## [WORK ORDER]
Please restate the entire listing verbatim.

## [RECORDS TO USE]

==============================

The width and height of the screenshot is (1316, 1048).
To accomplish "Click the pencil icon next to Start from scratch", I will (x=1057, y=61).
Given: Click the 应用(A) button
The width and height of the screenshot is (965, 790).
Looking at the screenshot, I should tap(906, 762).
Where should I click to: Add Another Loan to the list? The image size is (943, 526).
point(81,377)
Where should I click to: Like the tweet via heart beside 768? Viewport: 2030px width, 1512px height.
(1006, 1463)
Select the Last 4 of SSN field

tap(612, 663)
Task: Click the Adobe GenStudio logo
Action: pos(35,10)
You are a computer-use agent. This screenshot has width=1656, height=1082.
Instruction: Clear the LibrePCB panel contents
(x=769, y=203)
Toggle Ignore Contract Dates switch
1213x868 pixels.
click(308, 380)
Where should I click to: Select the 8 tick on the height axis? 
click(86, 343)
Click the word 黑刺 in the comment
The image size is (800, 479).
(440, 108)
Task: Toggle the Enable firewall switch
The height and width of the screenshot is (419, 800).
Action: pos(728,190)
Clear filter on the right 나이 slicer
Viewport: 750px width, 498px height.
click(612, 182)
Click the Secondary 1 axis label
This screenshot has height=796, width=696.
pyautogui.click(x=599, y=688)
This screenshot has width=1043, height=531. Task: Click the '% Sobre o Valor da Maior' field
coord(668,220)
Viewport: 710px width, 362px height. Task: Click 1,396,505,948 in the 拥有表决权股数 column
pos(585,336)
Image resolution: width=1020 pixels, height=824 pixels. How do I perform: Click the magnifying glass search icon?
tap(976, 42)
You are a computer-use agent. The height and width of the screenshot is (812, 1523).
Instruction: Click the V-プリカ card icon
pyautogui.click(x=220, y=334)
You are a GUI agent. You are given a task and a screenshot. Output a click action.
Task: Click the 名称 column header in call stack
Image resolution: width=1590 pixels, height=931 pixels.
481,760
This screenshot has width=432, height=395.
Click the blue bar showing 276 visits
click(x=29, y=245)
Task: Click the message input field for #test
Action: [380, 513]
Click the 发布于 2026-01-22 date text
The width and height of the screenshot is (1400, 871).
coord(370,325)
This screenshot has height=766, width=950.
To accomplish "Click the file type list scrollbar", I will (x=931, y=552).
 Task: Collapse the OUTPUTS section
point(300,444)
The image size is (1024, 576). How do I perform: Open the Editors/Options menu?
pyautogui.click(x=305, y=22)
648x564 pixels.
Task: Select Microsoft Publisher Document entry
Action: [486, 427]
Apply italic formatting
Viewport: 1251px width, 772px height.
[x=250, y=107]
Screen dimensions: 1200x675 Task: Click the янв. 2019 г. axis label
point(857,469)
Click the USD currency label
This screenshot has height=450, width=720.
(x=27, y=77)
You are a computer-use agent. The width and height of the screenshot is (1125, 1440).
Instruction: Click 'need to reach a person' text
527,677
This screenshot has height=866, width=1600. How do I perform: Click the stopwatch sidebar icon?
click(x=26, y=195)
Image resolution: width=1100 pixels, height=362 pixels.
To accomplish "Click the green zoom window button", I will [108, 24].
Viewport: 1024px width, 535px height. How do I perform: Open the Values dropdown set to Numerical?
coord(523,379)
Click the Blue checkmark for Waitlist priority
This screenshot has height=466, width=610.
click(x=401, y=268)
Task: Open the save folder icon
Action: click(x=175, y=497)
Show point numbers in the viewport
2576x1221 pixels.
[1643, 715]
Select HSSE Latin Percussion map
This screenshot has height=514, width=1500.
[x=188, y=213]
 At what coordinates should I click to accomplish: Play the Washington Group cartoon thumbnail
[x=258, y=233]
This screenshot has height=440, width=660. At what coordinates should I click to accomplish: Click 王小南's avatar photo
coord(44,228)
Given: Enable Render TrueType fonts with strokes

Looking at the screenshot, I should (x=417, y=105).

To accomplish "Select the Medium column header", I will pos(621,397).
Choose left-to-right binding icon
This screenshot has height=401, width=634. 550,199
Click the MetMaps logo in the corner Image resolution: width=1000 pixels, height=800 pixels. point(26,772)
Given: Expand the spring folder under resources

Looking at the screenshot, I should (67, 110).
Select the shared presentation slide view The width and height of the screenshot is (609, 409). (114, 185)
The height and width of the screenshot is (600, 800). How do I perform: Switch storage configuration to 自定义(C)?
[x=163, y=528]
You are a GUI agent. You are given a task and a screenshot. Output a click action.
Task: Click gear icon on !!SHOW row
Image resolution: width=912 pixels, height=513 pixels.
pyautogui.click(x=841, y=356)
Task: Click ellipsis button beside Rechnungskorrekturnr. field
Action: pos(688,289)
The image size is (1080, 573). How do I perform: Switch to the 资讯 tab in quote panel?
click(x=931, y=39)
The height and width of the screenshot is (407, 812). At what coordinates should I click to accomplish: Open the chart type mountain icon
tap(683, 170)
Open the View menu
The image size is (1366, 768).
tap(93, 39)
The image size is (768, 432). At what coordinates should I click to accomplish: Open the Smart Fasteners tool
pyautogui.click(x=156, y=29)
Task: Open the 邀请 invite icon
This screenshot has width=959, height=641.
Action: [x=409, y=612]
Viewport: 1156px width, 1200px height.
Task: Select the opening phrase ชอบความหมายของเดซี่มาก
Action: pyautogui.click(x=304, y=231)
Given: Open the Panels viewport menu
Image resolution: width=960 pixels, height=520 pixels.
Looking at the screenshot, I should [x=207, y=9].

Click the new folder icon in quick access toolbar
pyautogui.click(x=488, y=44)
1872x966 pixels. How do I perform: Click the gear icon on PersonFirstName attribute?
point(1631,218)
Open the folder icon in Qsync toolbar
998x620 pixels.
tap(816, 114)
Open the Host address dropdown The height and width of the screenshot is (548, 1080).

==============================

## [SOLUTION BELOW]
The width and height of the screenshot is (1316, 1048).
To accomplish "Click the pencil icon next to Start from scratch", I will (x=1057, y=61).
Given: Click the 应用(A) button
The width and height of the screenshot is (965, 790).
Looking at the screenshot, I should tap(906, 762).
Where should I click to: Add Another Loan to the list? The image size is (943, 526).
point(81,377)
Where should I click to: Like the tweet via heart beside 768? Viewport: 2030px width, 1512px height.
(1006, 1463)
Select the Last 4 of SSN field

tap(612, 663)
Task: Click the Adobe GenStudio logo
Action: pos(35,10)
You are a computer-use agent. This screenshot has width=1656, height=1082.
Instruction: Clear the LibrePCB panel contents
(x=769, y=203)
Toggle Ignore Contract Dates switch
1213x868 pixels.
click(308, 380)
Where should I click to: Select the 8 tick on the height axis? 
click(86, 343)
Click the word 黑刺 in the comment
The image size is (800, 479).
(440, 108)
Task: Toggle the Enable firewall switch
The height and width of the screenshot is (419, 800).
Action: pos(728,190)
Clear filter on the right 나이 slicer
Viewport: 750px width, 498px height.
click(612, 182)
Click the Secondary 1 axis label
This screenshot has height=796, width=696.
pyautogui.click(x=599, y=688)
This screenshot has width=1043, height=531. Task: Click the '% Sobre o Valor da Maior' field
coord(668,220)
Viewport: 710px width, 362px height. Task: Click 1,396,505,948 in the 拥有表决权股数 column
pos(585,336)
Image resolution: width=1020 pixels, height=824 pixels. How do I perform: Click the magnifying glass search icon?
tap(976, 42)
You are a computer-use agent. The height and width of the screenshot is (812, 1523).
Instruction: Click the V-プリカ card icon
pyautogui.click(x=220, y=334)
You are a GUI agent. You are given a task and a screenshot. Output a click action.
Task: Click the 名称 column header in call stack
Image resolution: width=1590 pixels, height=931 pixels.
481,760
This screenshot has width=432, height=395.
Click the blue bar showing 276 visits
click(x=29, y=245)
Task: Click the message input field for #test
Action: [380, 513]
Click the 发布于 2026-01-22 date text
The width and height of the screenshot is (1400, 871).
coord(370,325)
This screenshot has height=766, width=950.
To accomplish "Click the file type list scrollbar", I will (x=931, y=552).
 Task: Collapse the OUTPUTS section
point(300,444)
The image size is (1024, 576). How do I perform: Open the Editors/Options menu?
pyautogui.click(x=305, y=22)
648x564 pixels.
Task: Select Microsoft Publisher Document entry
Action: [486, 427]
Apply italic formatting
Viewport: 1251px width, 772px height.
[x=250, y=107]
Screen dimensions: 1200x675 Task: Click the янв. 2019 г. axis label
point(857,469)
Click the USD currency label
This screenshot has height=450, width=720.
(x=27, y=77)
You are a computer-use agent. The width and height of the screenshot is (1125, 1440).
Instruction: Click 'need to reach a person' text
527,677
This screenshot has height=866, width=1600. How do I perform: Click the stopwatch sidebar icon?
click(x=26, y=195)
Image resolution: width=1100 pixels, height=362 pixels.
To accomplish "Click the green zoom window button", I will [108, 24].
Viewport: 1024px width, 535px height. How do I perform: Open the Values dropdown set to Numerical?
coord(523,379)
Click the Blue checkmark for Waitlist priority
This screenshot has height=466, width=610.
click(x=401, y=268)
Task: Open the save folder icon
Action: click(x=175, y=497)
Show point numbers in the viewport
2576x1221 pixels.
[1643, 715]
Select HSSE Latin Percussion map
This screenshot has height=514, width=1500.
[x=188, y=213]
 At what coordinates should I click to accomplish: Play the Washington Group cartoon thumbnail
[x=258, y=233]
This screenshot has height=440, width=660. At what coordinates should I click to accomplish: Click 王小南's avatar photo
coord(44,228)
Given: Enable Render TrueType fonts with strokes

Looking at the screenshot, I should (x=417, y=105).

To accomplish "Select the Medium column header", I will pos(621,397).
Choose left-to-right binding icon
This screenshot has height=401, width=634. 550,199
Click the MetMaps logo in the corner Image resolution: width=1000 pixels, height=800 pixels. point(26,772)
Given: Expand the spring folder under resources

Looking at the screenshot, I should (67, 110).
Select the shared presentation slide view The width and height of the screenshot is (609, 409). (114, 185)
The height and width of the screenshot is (600, 800). How do I perform: Switch storage configuration to 自定义(C)?
[x=163, y=528]
You are a GUI agent. You are given a task and a screenshot. Output a click action.
Task: Click gear icon on !!SHOW row
Image resolution: width=912 pixels, height=513 pixels.
pyautogui.click(x=841, y=356)
Task: Click ellipsis button beside Rechnungskorrekturnr. field
Action: pos(688,289)
The image size is (1080, 573). How do I perform: Switch to the 资讯 tab in quote panel?
click(x=931, y=39)
The height and width of the screenshot is (407, 812). At what coordinates should I click to accomplish: Open the chart type mountain icon
tap(683, 170)
Open the View menu
The image size is (1366, 768).
tap(93, 39)
The image size is (768, 432). At what coordinates should I click to accomplish: Open the Smart Fasteners tool
pyautogui.click(x=156, y=29)
Task: Open the 邀请 invite icon
This screenshot has width=959, height=641.
Action: [x=409, y=612]
Viewport: 1156px width, 1200px height.
Task: Select the opening phrase ชอบความหมายของเดซี่มาก
Action: pyautogui.click(x=304, y=231)
Given: Open the Panels viewport menu
Image resolution: width=960 pixels, height=520 pixels.
Looking at the screenshot, I should [x=207, y=9].

Click the new folder icon in quick access toolbar
pyautogui.click(x=488, y=44)
1872x966 pixels. How do I perform: Click the gear icon on PersonFirstName attribute?
point(1631,218)
Open the folder icon in Qsync toolbar
998x620 pixels.
tap(816, 114)
Open the Host address dropdown The height and width of the screenshot is (548, 1080).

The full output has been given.